Rz. 403
Zitat
SGB X § 116
a) Der in § 116 Abs. 1 SGB X normierte Anspruchsübergang findet bei Sozialleistungen, die aufgrund eines Sozialversicherungsverhältnisses erbracht werden, in aller Regel bereits im Zeitpunkt des schadenstiftenden Ereignisses statt, sofern zu diesem Zeitpunkt ein Versicherungsverhältnis besteht.
b) Bei Sozialleistungen, die nicht aufgrund eines Sozialversicherungsverhältnisses erbracht werden, ist für den Zeitpunkt des Rechtsübergangs maßgebend, dass nach den konkreten Umständen des jeweiligen Einzelfalls eine Leistungspflicht ernsthaft in Betracht zu ziehen ist.
c) Die von der Rechtsprechung entwickelten Grundsätze für Sozialleistungen, die nicht an das Bestehen eines Sozialversicherungsverhältnisses anknüpfen, sind nicht auf Sozialleistungen eines Sozialversicherungsträgers zu übertragen.

**Datensätze**

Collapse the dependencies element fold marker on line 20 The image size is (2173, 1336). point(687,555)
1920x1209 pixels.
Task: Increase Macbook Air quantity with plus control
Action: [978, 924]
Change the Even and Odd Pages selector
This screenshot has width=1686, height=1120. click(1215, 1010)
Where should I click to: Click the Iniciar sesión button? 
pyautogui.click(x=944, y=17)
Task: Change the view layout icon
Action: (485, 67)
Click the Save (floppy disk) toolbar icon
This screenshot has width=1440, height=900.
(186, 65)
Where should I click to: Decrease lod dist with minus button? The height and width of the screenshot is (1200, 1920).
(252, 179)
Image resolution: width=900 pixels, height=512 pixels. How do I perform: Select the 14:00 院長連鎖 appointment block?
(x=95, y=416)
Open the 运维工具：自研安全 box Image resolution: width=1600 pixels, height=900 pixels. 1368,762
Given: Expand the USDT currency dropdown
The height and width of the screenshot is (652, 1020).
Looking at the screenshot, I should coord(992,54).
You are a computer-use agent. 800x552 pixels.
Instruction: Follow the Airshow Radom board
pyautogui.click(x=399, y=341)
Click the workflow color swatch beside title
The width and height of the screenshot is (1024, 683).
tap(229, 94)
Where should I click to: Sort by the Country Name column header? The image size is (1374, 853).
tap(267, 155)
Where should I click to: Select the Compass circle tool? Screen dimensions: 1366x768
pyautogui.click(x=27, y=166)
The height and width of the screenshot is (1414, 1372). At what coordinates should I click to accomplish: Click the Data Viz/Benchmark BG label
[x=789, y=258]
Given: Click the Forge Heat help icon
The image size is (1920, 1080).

**Aufgaben**
1. Nennen Sie alle verschiedenen zusammengesetzten Wörter im Text zu § 116 SGB X, die mit „Sozial“ beginnen. Geben Sie jedes in der dort verwendeten Form an.
2. Setzen Sie den Text zu § 116 SGB X im selben Stil fort und beginnen Sie nach dem letzten Satz.

**Erwartete Ergebnisse**
1. Sozialleistungen, Sozialversicherungsverhältnisses, Sozialversicherungsträgers

2.
a) Der Fall
Rz. 404
Die Klägerin, ein Regionalträger der gesetzlichen Rentenversicherung, hat gegen die Beklagten mit der im Jahre 2007 erhobenen Feststellungsklage Ersatzansprüche aus gemäß § 116 Abs. 1 S. 1, § 119 Abs. 1 S. 1 SGB X übergegangenem Recht der Geschädigten S. P. geltend gemacht, die als Sechsjährige bei einem Verkehrsunfall verletzt wurde. Der Beklagte zu 2 bog am 20.12.1995 mit einem bei der Beklagten zu 1 haftpflichtversicherten Lkw, dessen Halterin die Beklagte zu 3 war, in B. von der B.-Straße in die K.-Straße ein. Die Geschädigte, die sich zuvor auf dem Gehweg der K.-Straße befunden hatte, lief auf die Fahrbahn und geriet dabei mit dem rechten Fuß unter den rechten hinteren Doppelreifen des Lkw. Sie erlitt eine Bruchverletzung des rechten Fußes sowie eine Luxationsfraktur der Halswirbelsäule. Fünf Minuten später traf ihre Mutter am Unfallort ein.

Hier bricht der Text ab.